In 2000, Kylie released "Spinning Around," a song about confidence, embracing mistakes, and self-acceptance with a line that spoke perfectly to where I was going: "Did I forget to mention that I've found a new direction and it leads back to me."

"It's amazing how parallel your life has been to your favorite popstar," my therapist, Sarry, said. "But I noticed that at the end when you were talking about self-acceptance, you stopped talking about you and talked only about her. Maybe this is our mission here; catching up with her. Go back to yourself and find a different way to look at the world -- from the eyes of someone who accepts himself, and with compassion for himself."

I left that session in a daze. Who knew that it was possible for a therapist you've just met to see you so quickly, and help you see yourself?

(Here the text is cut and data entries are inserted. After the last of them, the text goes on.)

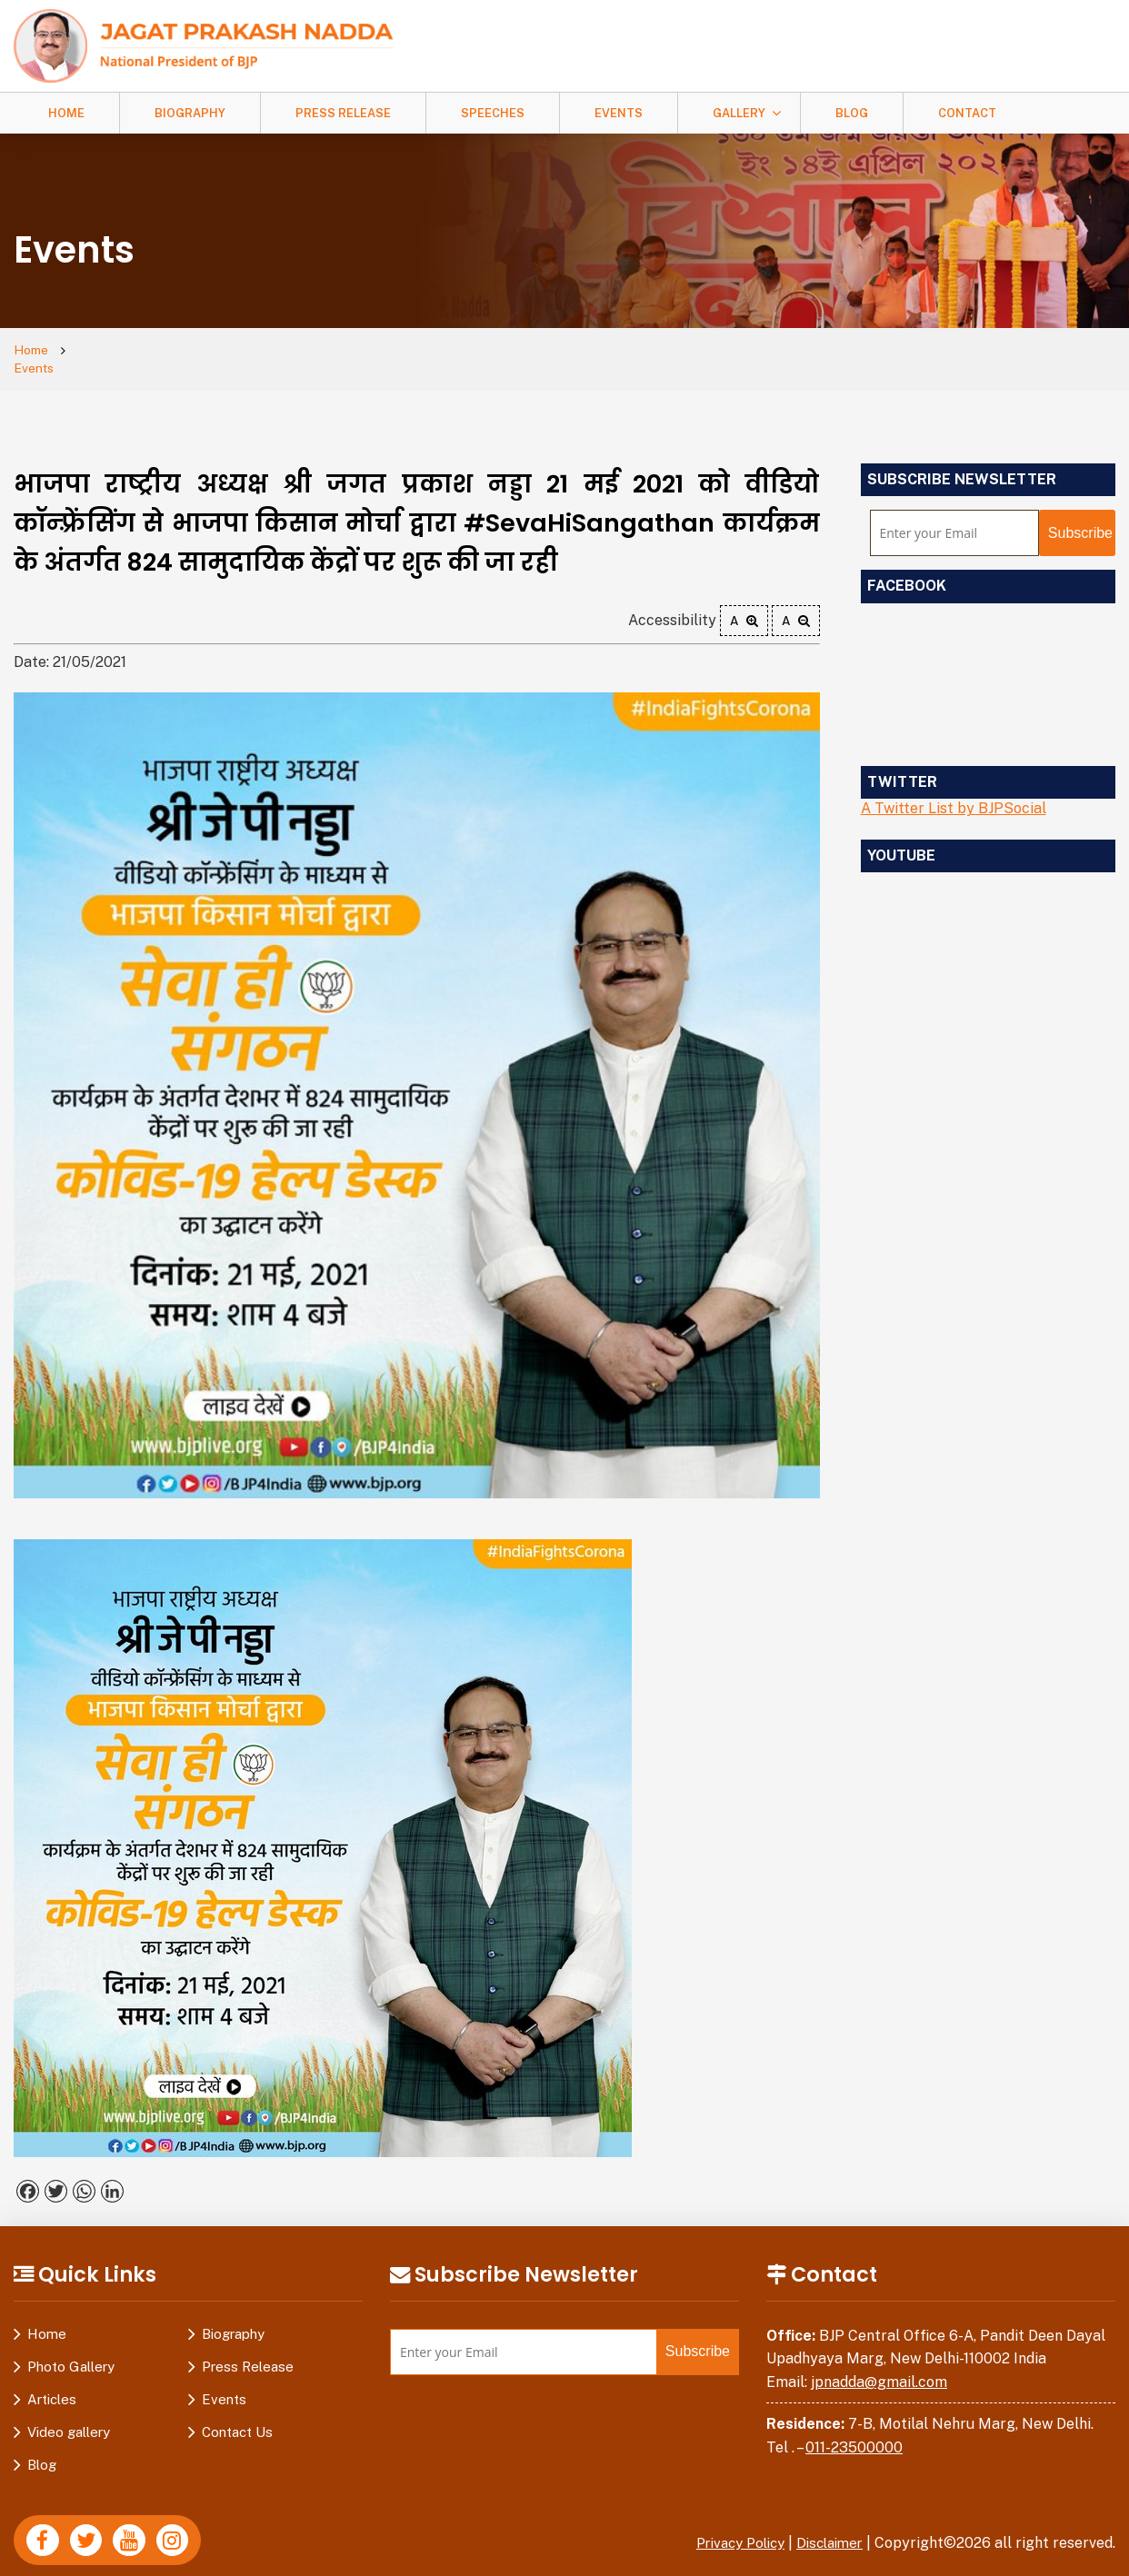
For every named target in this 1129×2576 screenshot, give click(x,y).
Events (618, 113)
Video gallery (68, 2415)
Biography (190, 113)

She would go on to help me face my fears. To teach me that, "When you come face-to-face with a fear it disappears, just as darkness is cleared away by the simple act of turning on the light to find your way."

Things she said to me 12 years ago have stayed with me until today: "The darkest moment in the night is a minute before the sun rises," she would say. She would tell me fictional stories with a moral lesson that made me think for weeks. There were days when I would call her from bed, unable to get out and start my day, and she listened, strengthened me, and taught me to ask myself the right questions. She helped me get the answers and move forward just to find more questions. This is my journey.

My years in therapy with Sarry were magical. There nothing I'd like more than to encourage more people -- especially people who were bullied at school -- to go through this process of awareness and growth. Coming from a dysfunctional Jewish family where I learned only to criticize and judge myself (and the world), it was amazing -- shocking -- to discover a totally new set of values with my therapist.

My fanatical love for Kylie has diminished through the years maybe because I didn't need someone "to look up to" anymore. I became proud of myself and of who I am. I ended up breaking up with my boyfriend, but I found a much stronger, more mature love; I quit a dead-end job and found a dream job at a record company; I started to love the man I saw in the mirror more and more; I moved to America, became an entertainment correspondent and published a book; I never imagined that my life could take these turns and find this path. My experience with therapy, with Sarry, was, without question, the key. Going through this journey with her for so many years had such power. She remembered everything I said, and sometimes she would pull out something that I had told her seven or eight years ago in order to show me something in my life today.

Sarry died of MS last October, and she treated me every week until a month before her death. When she couldn't walk anymore a few years ago, she moved her office to a room at her home in Haifa. When I moved to America, we continued our sessions over the phone. She told me she doesn't take pain medicines because those made her stoned, and she wanted to have a clear mind in order to continue treating her patients whom she "loved as my spiritual children," she would say.

Sarry helped me understand my life up to the last minute of hers.

After her death I started translating articles that she wrote to English. Her articles are strange, like she was. Almost like poems. In one, she wrote about trying to get to a patient through the one thing the patient loved the most. "I looked for a metaphor that would fit her world. I wanted to talk to her in her own language." I was back in that second session: me, Sarry, and Kylie Minogue.